Sprint’s network improvements include adding thousands of additional cellular towers along with tens of thousands of small cellular sites, such as on the sides of buildings, and deploying more of its unused wireless spectrum that carries cell signals to and from phones and towers.

New financing arrangements involve independent leasing companies and will save Sprint’s cash for other uses, the company said. Cost cutting also will help provide cash to Sprint’s coffers.

With the new financing arrangements, Sprint won’t need to raise money in public capital markets by selling bonds or new shares of stock. Nor will it sell any of its wireless spectrum in the foreseeable future, which had been a possibility.

Those two points were the “most important” in the company’s announcement, according to analyst Jennifer Fritzsche at Wells Fargo Securities. She noted that some skeptics mistakenly see the company’s cash needs as a big problem.

“These are two HUGE points as this ‘Sprint has its back up against the wall’ theory is the heart of many of the Sprint bear” outlooks, she said in a note to clients.

Craig Moffett of MoffettNathanson Research, who is one of those skeptics, dismissed the leasing company plans as not changing Sprint’s financial situation. Sprint executives, for example, had said that it remains to be seen whether the new financing arrangements would be counted on the company’s balance sheet that tracks its assets and liabilities, or whether it would be “off balance sheet” financing.

“Off balance sheet debt through new funding vehicles is still, well, debt,” Moffett said in a note to clients.

Claure, in his talk with analysts, emphasized progress during the quarter.

The share of customers leaving Sprint, called churn, hit a record low mark, and the company gained more higher-revenue phone subscribers, called postpaid customers, during the quarter. Sprint had steadily lost these postpaid phone subscribers to other carriers.

They also are key to Sprint’s financial success, as each handset connection generates $60 to $70 a month in revenue, more than prepaid customers, who buy minutes before using them, and far more than the $10 a month generated from a postpaid customer’s tablet connection to the Sprint network.
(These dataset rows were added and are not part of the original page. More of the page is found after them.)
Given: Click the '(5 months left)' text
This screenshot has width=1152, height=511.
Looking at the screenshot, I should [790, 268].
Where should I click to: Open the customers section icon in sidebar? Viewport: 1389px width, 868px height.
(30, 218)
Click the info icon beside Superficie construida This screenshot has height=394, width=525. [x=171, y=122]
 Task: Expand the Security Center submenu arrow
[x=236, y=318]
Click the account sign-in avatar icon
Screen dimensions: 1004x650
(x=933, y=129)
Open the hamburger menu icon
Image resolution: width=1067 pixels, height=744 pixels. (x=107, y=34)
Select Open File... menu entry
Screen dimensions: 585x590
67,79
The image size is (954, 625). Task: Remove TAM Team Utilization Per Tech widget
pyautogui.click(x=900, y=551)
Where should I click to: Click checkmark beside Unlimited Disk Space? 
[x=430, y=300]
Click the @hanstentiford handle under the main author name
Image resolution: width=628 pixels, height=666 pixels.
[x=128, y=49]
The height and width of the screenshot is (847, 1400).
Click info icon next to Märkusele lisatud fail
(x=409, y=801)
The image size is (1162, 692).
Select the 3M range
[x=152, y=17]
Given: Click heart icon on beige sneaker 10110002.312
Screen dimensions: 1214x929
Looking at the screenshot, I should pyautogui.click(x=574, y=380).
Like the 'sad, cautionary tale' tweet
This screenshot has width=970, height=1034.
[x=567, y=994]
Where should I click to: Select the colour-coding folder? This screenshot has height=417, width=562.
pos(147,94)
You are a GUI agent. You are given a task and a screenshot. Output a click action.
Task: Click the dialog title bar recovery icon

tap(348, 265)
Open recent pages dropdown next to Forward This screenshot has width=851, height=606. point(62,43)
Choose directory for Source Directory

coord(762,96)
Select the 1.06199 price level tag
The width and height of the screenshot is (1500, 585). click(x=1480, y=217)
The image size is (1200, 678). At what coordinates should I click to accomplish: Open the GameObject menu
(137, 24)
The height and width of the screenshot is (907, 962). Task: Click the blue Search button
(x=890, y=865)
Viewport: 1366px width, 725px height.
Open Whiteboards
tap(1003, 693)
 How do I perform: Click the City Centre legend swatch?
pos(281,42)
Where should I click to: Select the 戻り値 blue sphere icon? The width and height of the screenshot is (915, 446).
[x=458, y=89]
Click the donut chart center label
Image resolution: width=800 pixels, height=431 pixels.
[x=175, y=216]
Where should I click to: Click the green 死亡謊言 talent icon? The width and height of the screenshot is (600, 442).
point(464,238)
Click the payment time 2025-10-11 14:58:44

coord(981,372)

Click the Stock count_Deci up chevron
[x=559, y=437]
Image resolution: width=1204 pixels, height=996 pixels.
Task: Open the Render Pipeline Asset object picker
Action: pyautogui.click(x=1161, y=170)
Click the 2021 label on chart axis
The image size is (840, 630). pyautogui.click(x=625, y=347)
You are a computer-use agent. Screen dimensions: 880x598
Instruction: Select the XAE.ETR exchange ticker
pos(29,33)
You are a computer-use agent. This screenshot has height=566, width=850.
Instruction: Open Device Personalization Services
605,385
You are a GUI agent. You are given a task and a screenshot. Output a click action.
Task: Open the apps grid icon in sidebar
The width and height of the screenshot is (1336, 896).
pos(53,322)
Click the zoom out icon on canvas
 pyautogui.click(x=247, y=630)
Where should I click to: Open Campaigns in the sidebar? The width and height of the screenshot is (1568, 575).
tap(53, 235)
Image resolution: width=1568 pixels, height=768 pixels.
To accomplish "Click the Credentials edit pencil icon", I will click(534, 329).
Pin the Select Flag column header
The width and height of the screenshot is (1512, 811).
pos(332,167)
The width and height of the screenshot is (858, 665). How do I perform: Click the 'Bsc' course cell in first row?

Sprint shares closed up 4.5 percent, or 15 cents, at $3.49 after the earnings report and comments to analysts.

As for slipping to No. 4, Claure has said previously that consumers don’t care about the competition for No. 3 in national wireless subscriber totals. Still, Claure congratulated his counterpart at T-Mobile, John Legere, in a friendly Twitter exchange.

The switch in national rankings comes belatedly to T-Mobile chief executive Legere, who had prematurely boasted in mid-2014 that the magenta carrier would surpass Sprint in subscribers by the end of the year. Sprint, however, managed to hang on, and Legere stretched out his forecast in a blog post of predictions for 2015.

Sprint’s report comes a day after the company added two top executives to its management team, including a new chief financial officer. Tarek Robbiati, an Australian finance and telecommunications executive, is taking over from Joe Euteneuer as chief financial officer. Sprint also named Günther Ottendorfer as its chief operating officer to lead a new technology office. Each will move to the Kansas City area, as have others Claure has hired from Canada and Brazil.

Claure said he was seeking a successor to longtime general counsel Charles Wunsch, who plans to leave the company.

“We now have the team we believe will make Sprint successful going forward,” he said.

To reach Mark Davis, call 816-234-4372 or send email to mdavis@kcstar.com. Follow him on Facebook and Twitter at mdkcstar.

Sprint’s five-point turnaround plan

CEO Marcelo Claure laid out his vision for making Sprint growing and profitable in the next two to four years:

1. Turn Sprint’s network into a competitive advantage.

2. Reduce costs to levels equivalent to rivals’ costs.

3. Develop a compelling brand and value proposition.

4. Finance the turnaround.

5. Attract and retain world-class talent.